**Texte source:**
——————————

Le Fonds monétaire international (FMI) a annoncé mardi avoir réduit ses prévisions de croissance mondiale en raison de l’impact direct et des retombées de la guerre en Ukraine, et il a averti que l’inflation représentait désormais « un danger clair et bien présent » pour de nombreux pays.
Le conflit entre la Russie et l’Ukraine freine l’activité économique et favorise la hausse des prix, explique l’organisation dans la dernière édition de ses Perspectives économiques mondiales, en précisant que ses nouvelles prévisions sont soumises à « une incertitude inhabituellement élevée ».
De nouvelles sanctions visant le secteur russe de l’énergie, un élargissement du conflit armé, une décélération plus marquée qu’anticipé en Chine ou encore une résurgence de la pandémie pourraient accentuer le ralentissement mondial tout en amplifiant l’inflation, ajoute le FMI en soulignant que l’envolée des prix menace de déclencher des troubles sociaux dans les pays émergents et en développement.
Le Fonds table désormais sur une croissance mondiale de 3,6% en 2022 comme en 2023, soit 0,8 point de pourcentage de moins que prévu en janvier pour cette année et 0,2 point de moins pour l’an prochain, en raison de l’impact direct de la guerre sur les économies de l’Ukraine et de la Russie, et de ses retombées sur le reste du monde.

——————————

Enregistrements des éléments d'interface:
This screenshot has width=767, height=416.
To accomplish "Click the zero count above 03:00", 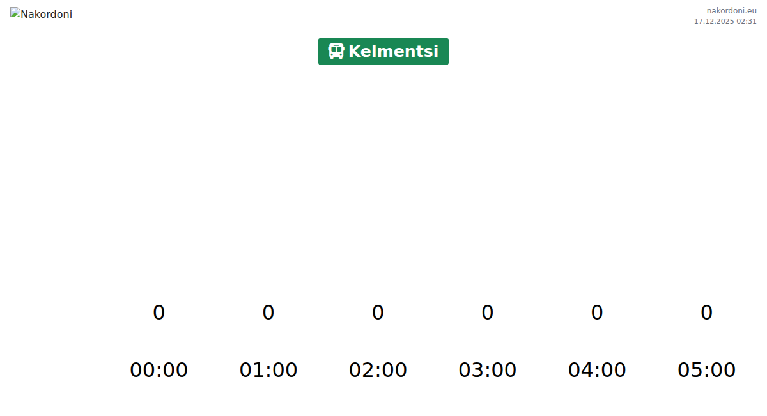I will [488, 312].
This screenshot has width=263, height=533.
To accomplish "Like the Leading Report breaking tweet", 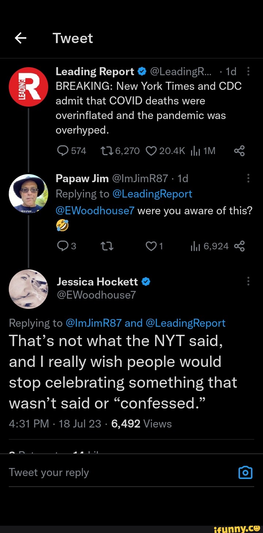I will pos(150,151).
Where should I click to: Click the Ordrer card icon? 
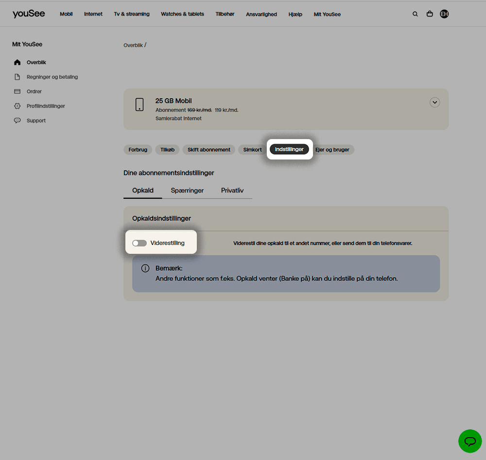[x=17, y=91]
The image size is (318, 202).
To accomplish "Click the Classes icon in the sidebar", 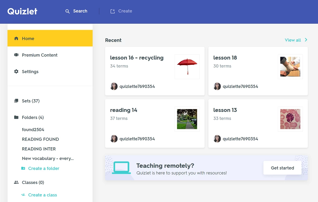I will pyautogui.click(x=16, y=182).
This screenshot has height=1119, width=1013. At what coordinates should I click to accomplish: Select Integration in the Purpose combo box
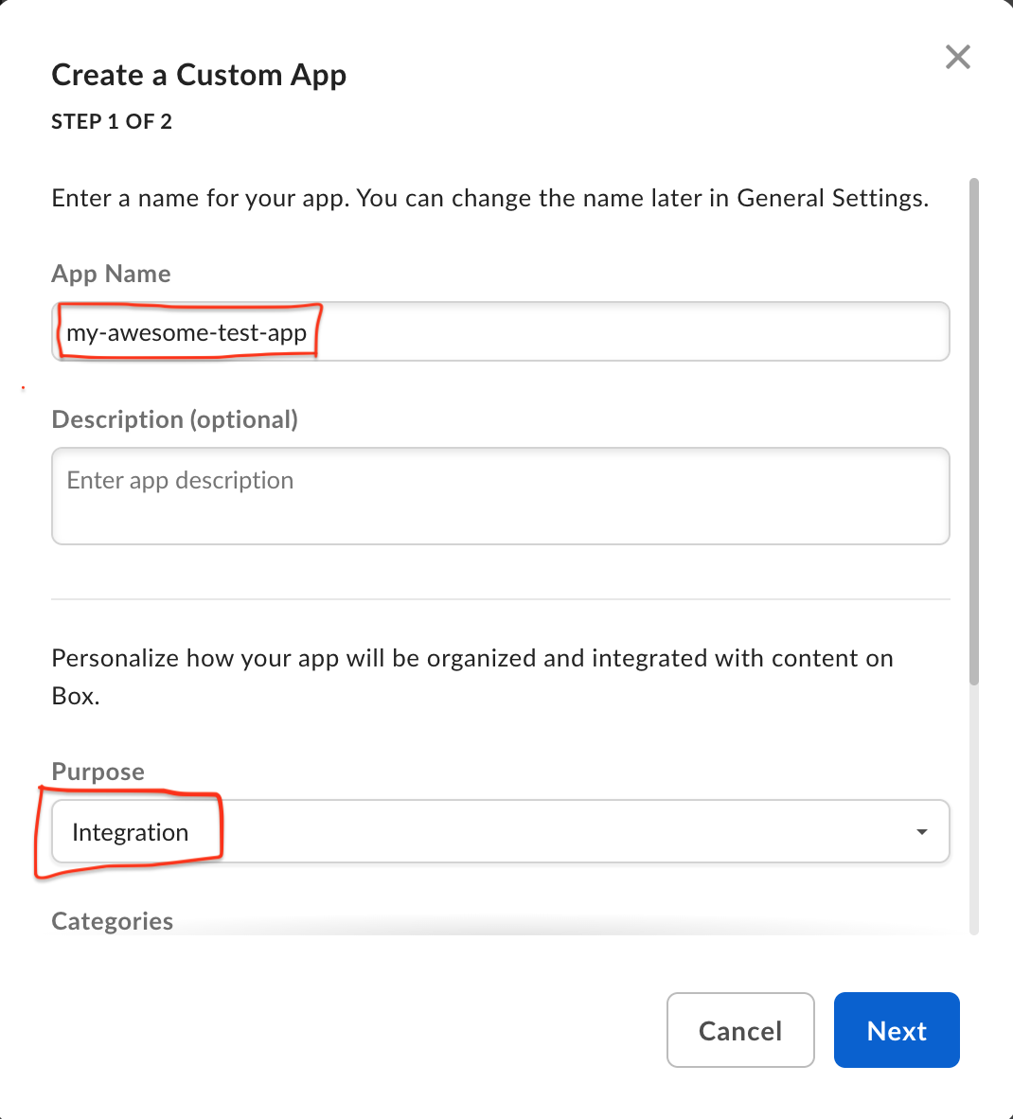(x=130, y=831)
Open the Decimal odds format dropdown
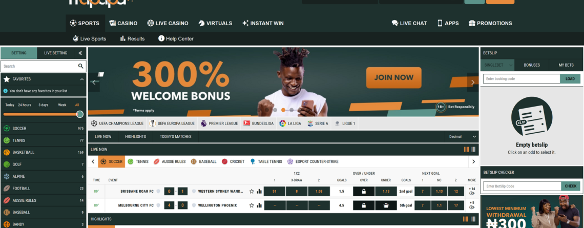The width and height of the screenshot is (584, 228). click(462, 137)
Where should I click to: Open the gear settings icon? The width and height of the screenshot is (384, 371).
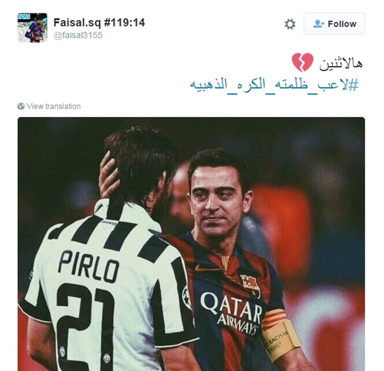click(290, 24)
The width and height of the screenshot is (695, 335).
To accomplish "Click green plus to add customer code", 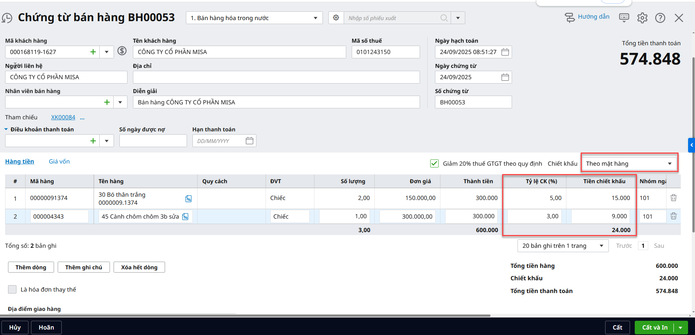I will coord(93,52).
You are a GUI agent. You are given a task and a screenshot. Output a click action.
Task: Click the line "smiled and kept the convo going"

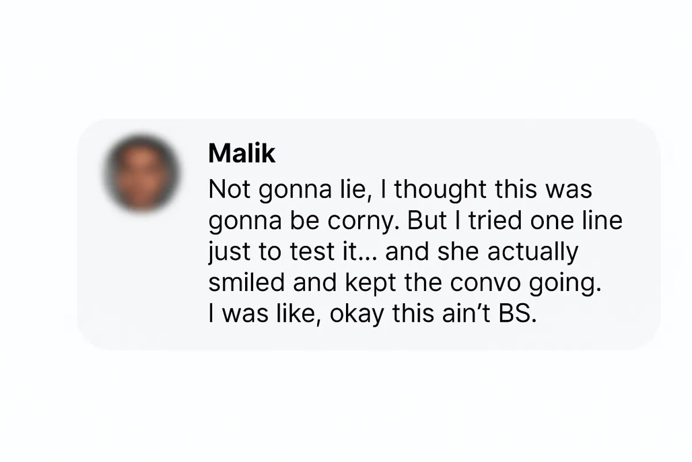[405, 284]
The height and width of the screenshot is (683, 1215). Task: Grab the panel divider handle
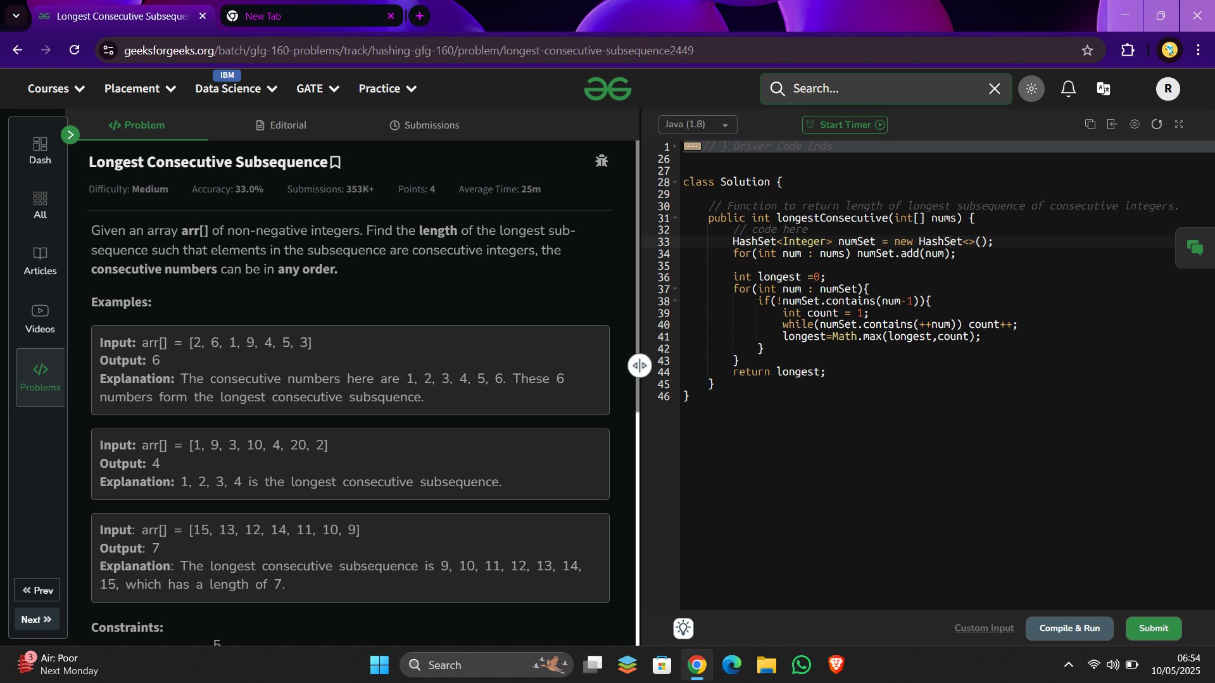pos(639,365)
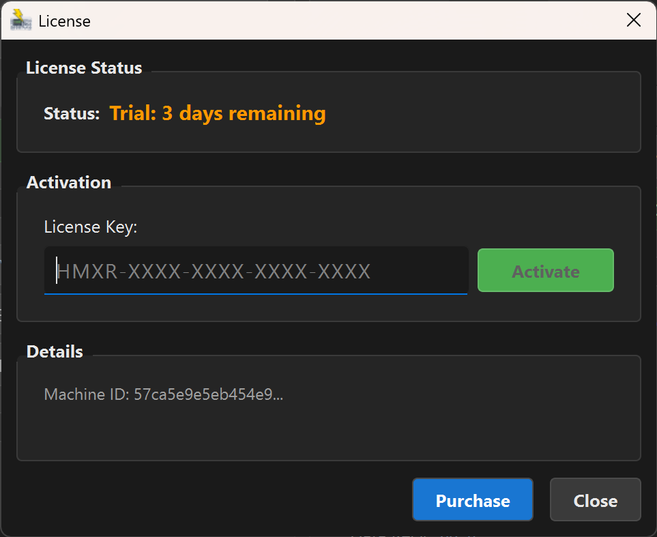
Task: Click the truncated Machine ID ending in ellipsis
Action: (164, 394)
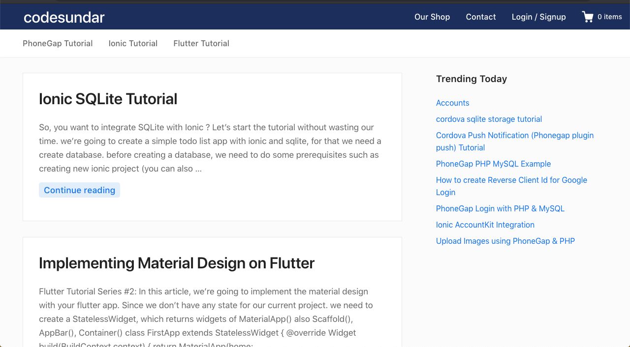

——————————

**Tâche donnée 1:** D'après l'article sur le FMI, quel taux de croissance mondiale le Fonds prévoit-il pour 2022 ?
**Tâche donnée 2:** Recopiez le passage de l'article sur le FMI qui commence par "Le Fonds monétaire" et va jusqu'à "de nombreux pays.".
**Tâche donnée 3:** Veuillez poursuivre l'article sur le FMI après sa dernière phrase, s'il vous plaît.
Cette liste provient d'une autre source que l'article sur le FMI.

**Bonne réponse 1:** Le FMI table sur une croissance mondiale de 3,6% en 2022.

**Bonne réponse 2:**
Le Fonds monétaire international (FMI) a annoncé mardi avoir réduit ses prévisions de croissance mondiale en raison de l’impact direct et des retombées de la guerre en Ukraine, et il a averti que l’inflation représentait désormais « un danger clair et bien présent » pour de nombreux pays.

**Bonne réponse 3:**
La croissance à moyen terme devrait ralentir autour de 3,3%, contre 4,1% en moyenne sur la période 2004-2013.
LA GUERRE PROLONGE LA SÉRIE DE CHOCS DES DERNIÈRES ANNÉES
« Les perspectives de l’économie mondiale ont été gravement affectées, en grande partie à cause de l’invasion de l’Ukraine par la Russie », écrit l’économiste en chef du FMI, Pierre-Olivier Gourinchas, dans une note de blog publiée mardi en même temps que les nouvelles prévisions.
La guerre, que Moscou continue de présenter comme une « opération militaire spéciale », a provoqué l’une des pires crises humanitaires des dernières décennies avec cinq millions de personnes déplacées, souligne le FMI.
L’Ukraine comme la Russie devraient subir une forte contraction de leur économie et la croissance dans l’Union européenne devrait être amputée de 1,1 point cette année et de 0,3 point l’an prochain par rapport aux prévisions de janvier.
« La guerre s’ajoute à la série de chocs d’offre qui a frappé l’économie mondiale ces dernières années. Tels des ondes sismiques, ses effets vont se propager profondément et loin, par le biais des marchés de matières premières, du commerce international et des relations financières », explique Pierre-Olivier Gourinchas.
La diminution de l’offre mondiale de pétrole, de gaz naturel et de métaux d’origine russe, ainsi que de blé et de maïs produits en Russie et en Ukraine, a déjà provoqué une forte hausse des cours de ces produits à l’échelle mondiale.
Le FMI a réduit ses prévisions à moyen terme pour toutes les grandes régions à l’exception des exportateurs nets de matières premières, qui bénéficient de la hausse des prix.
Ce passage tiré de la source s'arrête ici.